▶ [Selected text]
<<<<

Posted by Nick Milne on May 12, 2009

Sir Gibbie
George MacDonald
Ed. Elizabeth Yates
Schocken Books; 1979 (1879).
270p. first reading.

A word about this edition is necessary before proceeding further, and the word is in no sense a happy or a good one. I don’t know what Elizabeth Yates was like as a person. Perhaps she was a good woman. Perhaps she was well-loved, and a light to all who knew her. I don’t know. What I do know, however, is that she is the unpardonable perpetrator of editorial atrocities the likes of which would make any earnest scholar weep into his beer.

I will credit her with preparing a new edition of an excellent book that had long been out of print and difficult to find. I’m grateful she did, naturally, for if she hadn’t done so I wouldn’t have found it on the shelf at the used book store near my apartment. My acclaim ends there, though, and for several reasons. I’ll let the editoress herself explain:

This is what I have done: I have cut the original Sir Gibbie almost by half, taking out the pages that were a digression from the story; and I have “translated” the Scotch dialect into English, except for certain flavorful words which have long been familiar. Often as I did this I found myself inwardly exclaiming, “So, that’s what was really meant!” The core of the story – the shining wonder which is the ministrant character of Gibbie – is untouched. What seemed important to me was that the book be made available to readers today, not continue to remain on a few bookshelves as a dusty, however charming, relic of another day. [vi-vii]

Furious roar

The “translation” is bad enough, but what on earth is meant by “pages that were a digression from the story?” Yates explains that there were large sections wherein MacDonald included little sermons or gave forth on subjects of interest to him. Quite apart from the fact that many people would want to read this material in its own right (I know I would), I dare say that Ms. Yates is in no position whatever to decide what is and is not essential to the story George MacDonald was writing. The violent, lathe-like spinning of that author in his grave threatens to throw the Earth out of its orbit and hurl us screaming into the sun.

Enough of this. Let’s get to Sir Gibbie.

It’s a work quite thoroughly MacDonaldian. Written near the very middle of his career, Sir Gibbie encapsulates many of the recurring themes to be found elsewhere in the body of his work. The protagonist – better than that, the hero – of the book’s title, Sir Gibbie Galbraith, is a mute street urchin of untarnished innocence and goodness. His serene face and sky-blue eyes are framed by a wild halo of golden hair, and he is beloved by all who know him. Though he is clad in rags and the son of a destitute drunk, the title that prefixes his name is not appended in mockery or fun; he really is a baronet, and though without wealth his family name is an old and honourable one. When his father dies, however, he leaves the hovel in which he had been living and flees the city to find subsistance elsewhere. His travels take him into the Scottish countryside, there to meet many characters of varying degrees of virtue. He cannot speak, but he listens very well and he is animated solely by the desire to do good. Goodness, indeed, comes as naturally to Sir Gibbie as baseness does to the rest of us.

>>>>

▶ [Excerpted records]
<<<<

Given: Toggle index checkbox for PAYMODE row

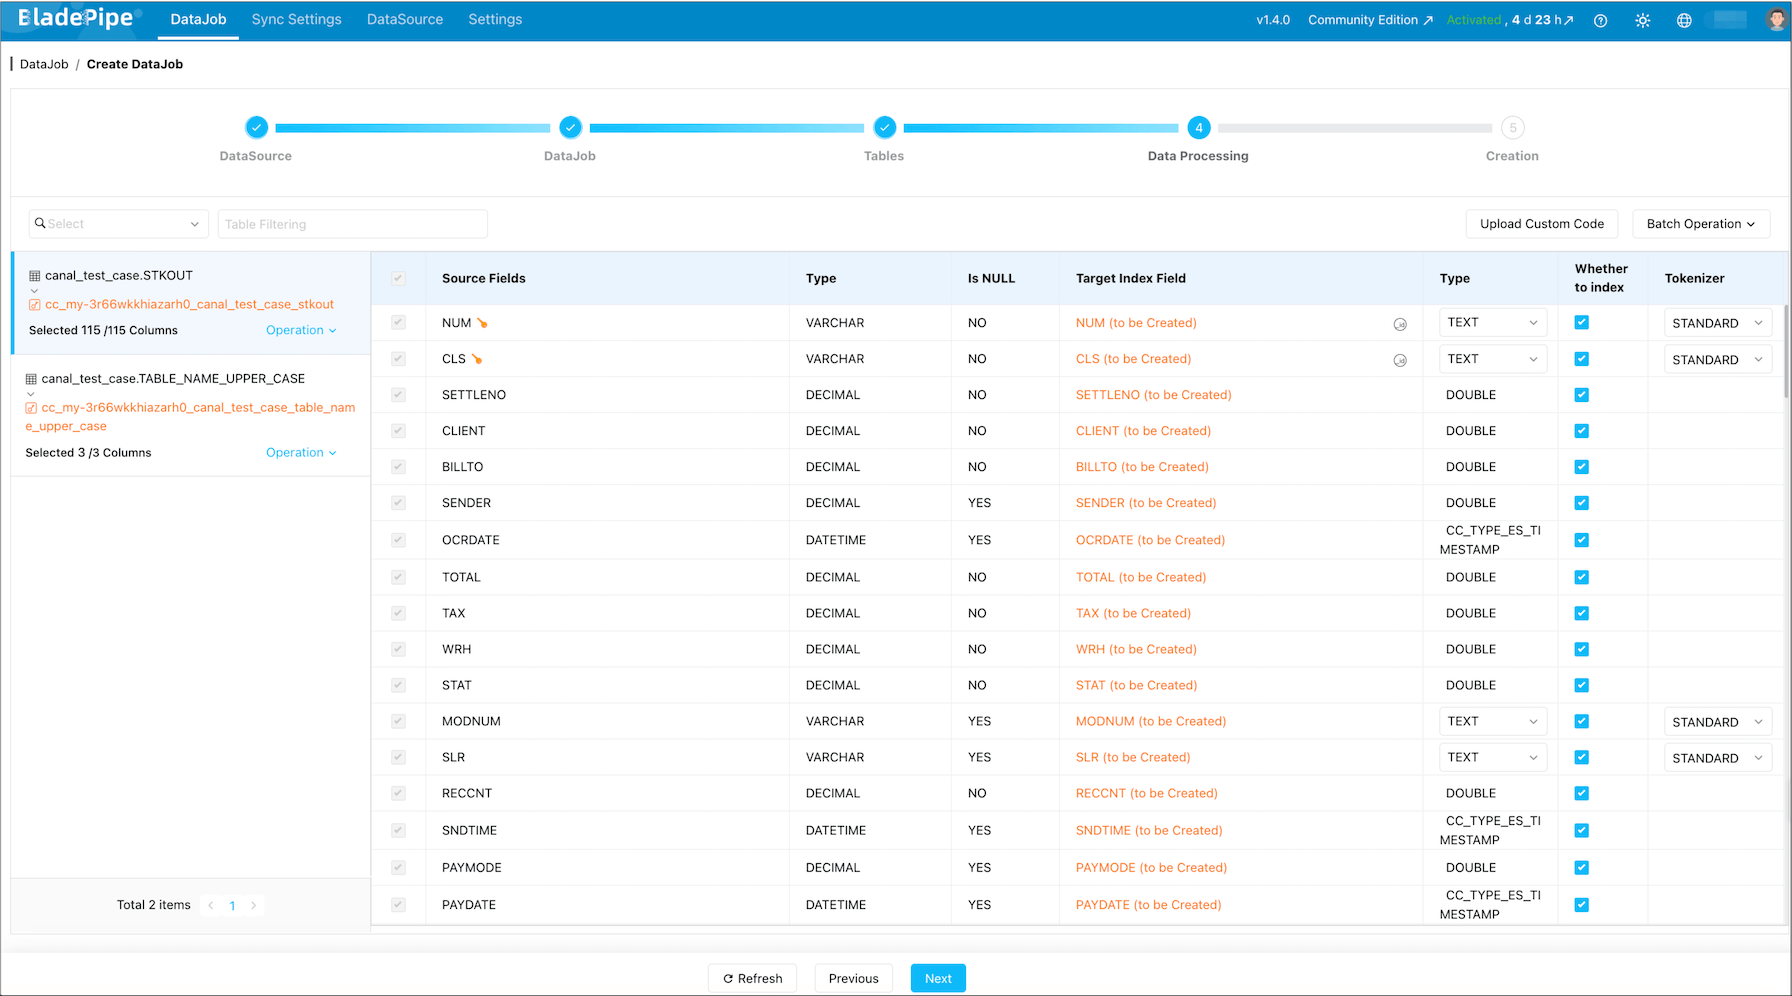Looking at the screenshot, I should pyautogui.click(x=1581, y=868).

>>>>
<<<<

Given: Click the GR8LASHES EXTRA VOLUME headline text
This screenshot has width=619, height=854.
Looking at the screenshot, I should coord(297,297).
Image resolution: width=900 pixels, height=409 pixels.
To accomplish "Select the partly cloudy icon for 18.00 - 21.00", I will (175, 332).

>>>>
<<<<

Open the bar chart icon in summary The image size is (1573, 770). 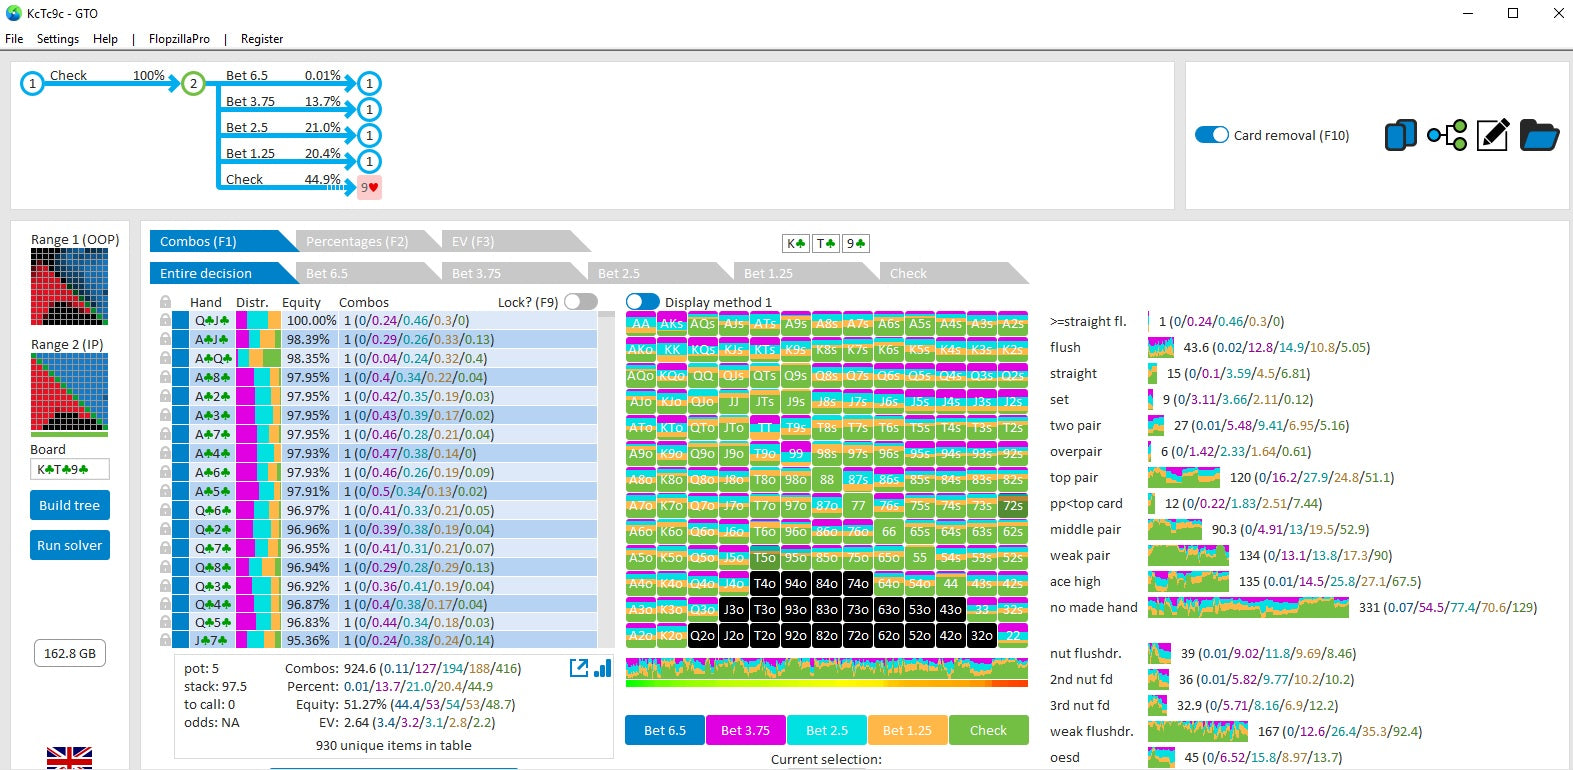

>>>>

▶ [What this exercise asks]
• A. Name every real person or fictional character mentioned by name in the review of Sir Gibbie.
• B. In the listing, swap "partly cloudy" for "mostly sunny" in the stretch from the line containing "Image resolution: width=900" through the line containing "will (175, 332).", and return only those lines.
The listing has no connection to the review of Sir Gibbie.

▶ [Solutions]
• A. Nick Milne, George MacDonald, Elizabeth Yates, Sir Gibbie Galbraith

• B.
Image resolution: width=900 pixels, height=409 pixels.
To accomplish "Select the mostly sunny icon for 18.00 - 21.00", I will (175, 332).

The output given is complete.